The truth is: getting an MBA is expensive. The Masters of Business Administration degree could be a way to bolster your business skills – but it does come at a price. And is it worth it?

According to a recent Investopedia article, the average cost of tuition alone for a 2 year MBA program is $80,000. And that’s just tuition alone.

When you factor in the other expenses like books, room and board, and more, you could start seeing the price climb to between $100,000 and $200,000. And for a full time program, the opportunity cost of lost wages could be huge.

Whether you’re looking at a part-time MBA program or a full-time MBA program, you’re likely going to need student loans as one part of your financial aid pie. Here’s what you need to know about paying for your MBA program, including the best student loan options to pay for your MBA.

Let’s break it down.

>> Skip to the Best MBA Student Loans

How To Pay For Your MBA (Order Of Operations)

There is a smart order of operations to pay for your MBA program – and it doesn’t start with student loans. Before you ever embark on an MBA program, you need to strongly consider the ROI (Return On Investment) of your MBA program.

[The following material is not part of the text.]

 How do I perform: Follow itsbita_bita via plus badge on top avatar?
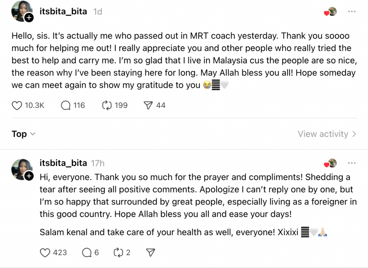pyautogui.click(x=29, y=18)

The goal of an advanced degree, like an MBA, is to help you move your career (and salary) forward. Beyond your current job, an MBA also enables you to build a stronger network that might allow you to get a better job after graduation.

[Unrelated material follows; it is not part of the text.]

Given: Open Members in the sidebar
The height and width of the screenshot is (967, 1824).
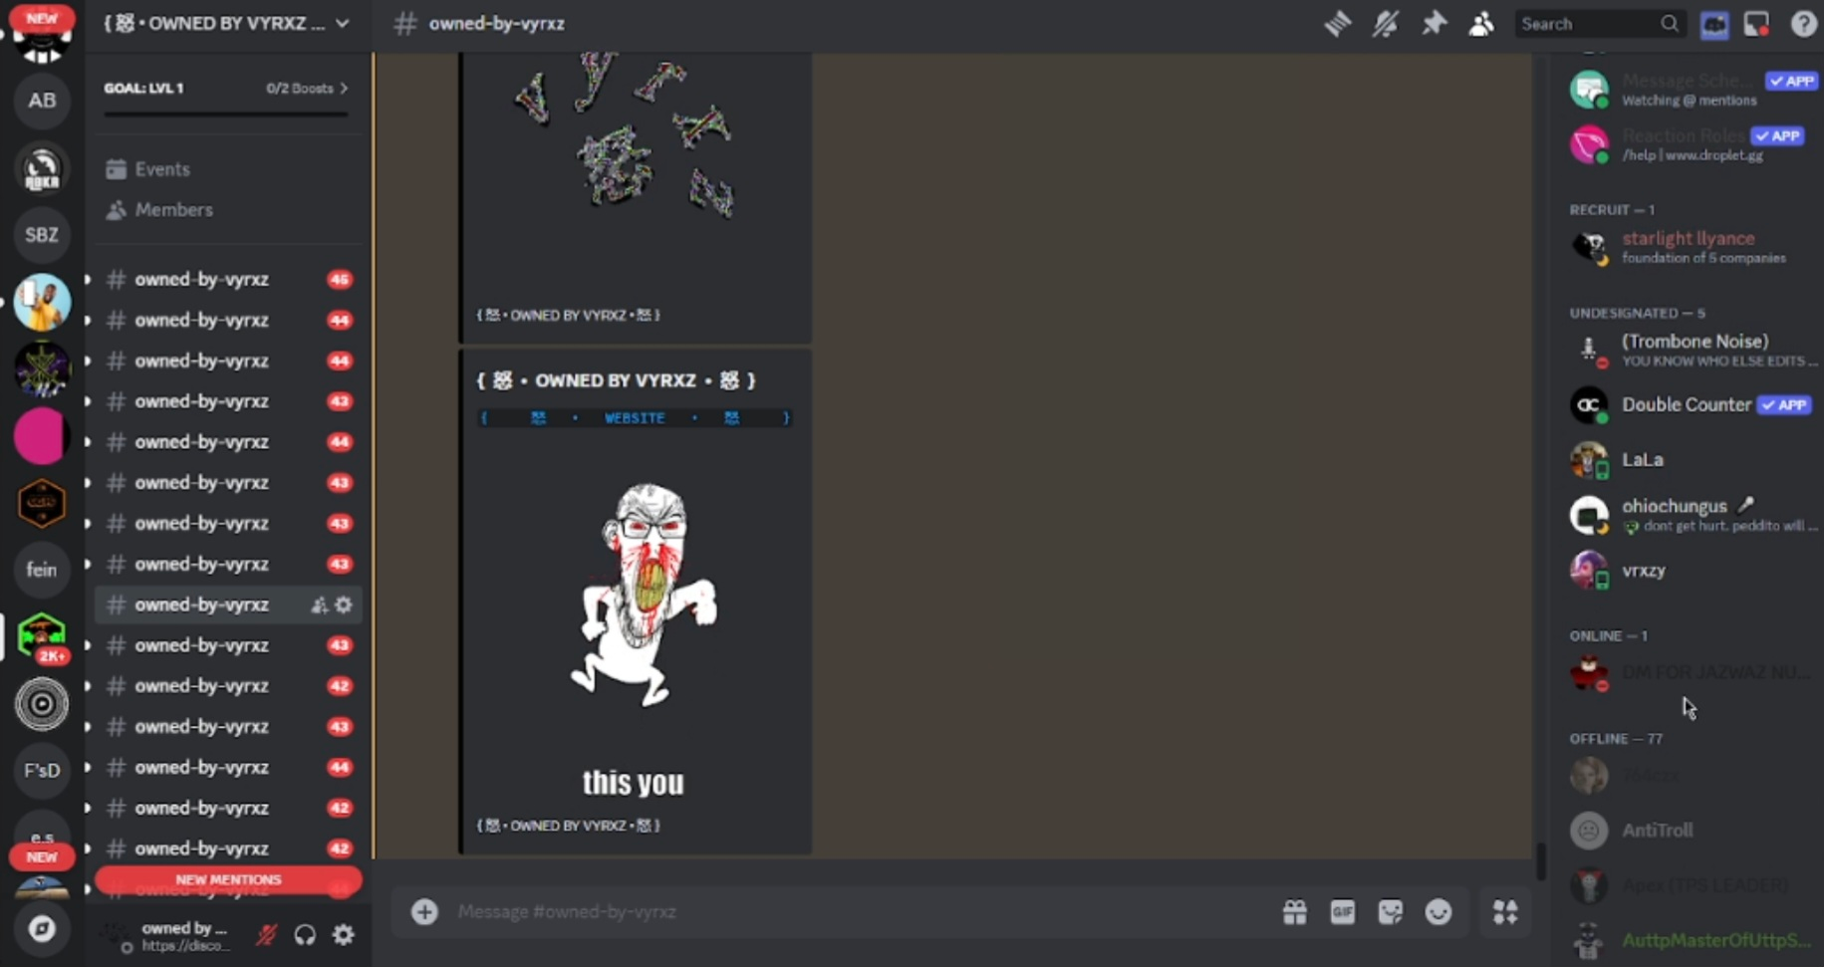Looking at the screenshot, I should coord(173,210).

However, you need to align your MBA with your skills and job experience. An MBA loses a lot of it’s value within 1-2 years after graduation. As such, you need to combine your MBA with your skills to maximize it’s value. If you’re over-educated and under-experienced, you won’t see a great ROI. 

When it comes to calculating the ROI, it’s all about how much you’re going to spend, and how much debt you’re going to take on. Follow this list from best to worst to get an idea of how to pay for your MBA program.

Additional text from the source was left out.